» What to produce: Would you repeat the listing below exactly, with no pictures in it?

--

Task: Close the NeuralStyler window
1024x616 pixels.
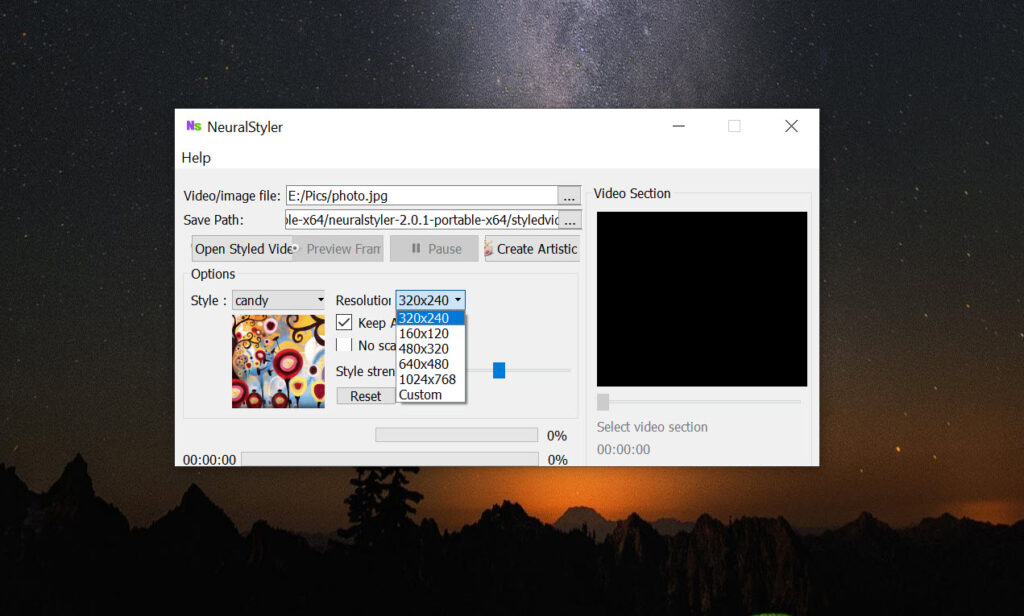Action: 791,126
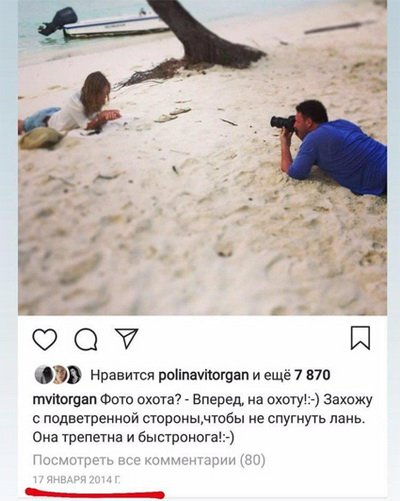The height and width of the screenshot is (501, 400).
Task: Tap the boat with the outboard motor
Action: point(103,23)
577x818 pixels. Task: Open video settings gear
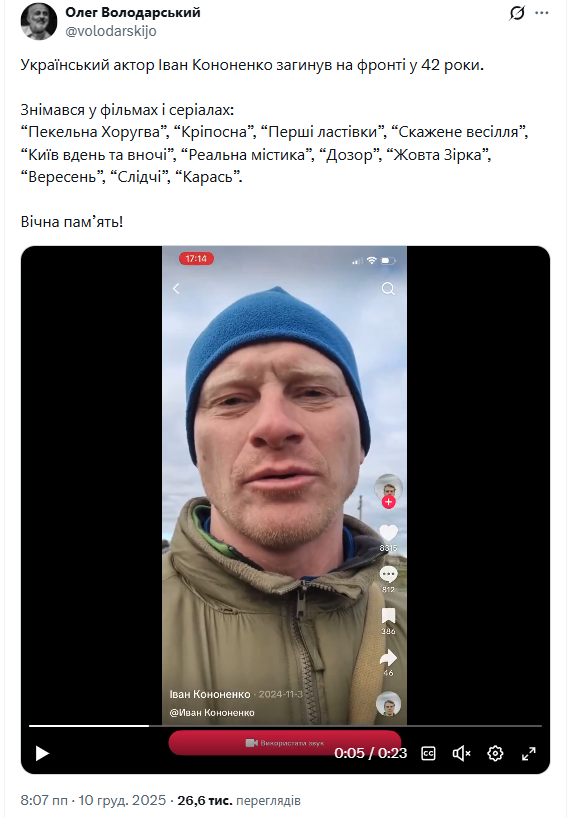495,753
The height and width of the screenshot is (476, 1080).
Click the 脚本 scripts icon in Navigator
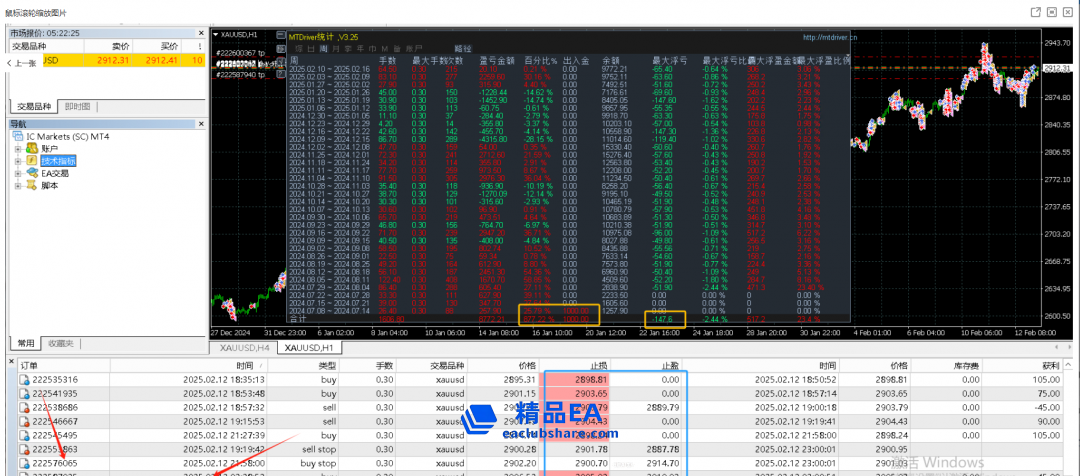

--

» Output for this exercise:
Task: Close the NeuralStyler window
1024x616 pixels.
Action: 791,126
The height and width of the screenshot is (501, 400).
Task: Tap the boat with the outboard motor
Action: point(103,23)
577x818 pixels. Task: Open video settings gear
495,753
The height and width of the screenshot is (476, 1080).
Click the 脚本 scripts icon in Navigator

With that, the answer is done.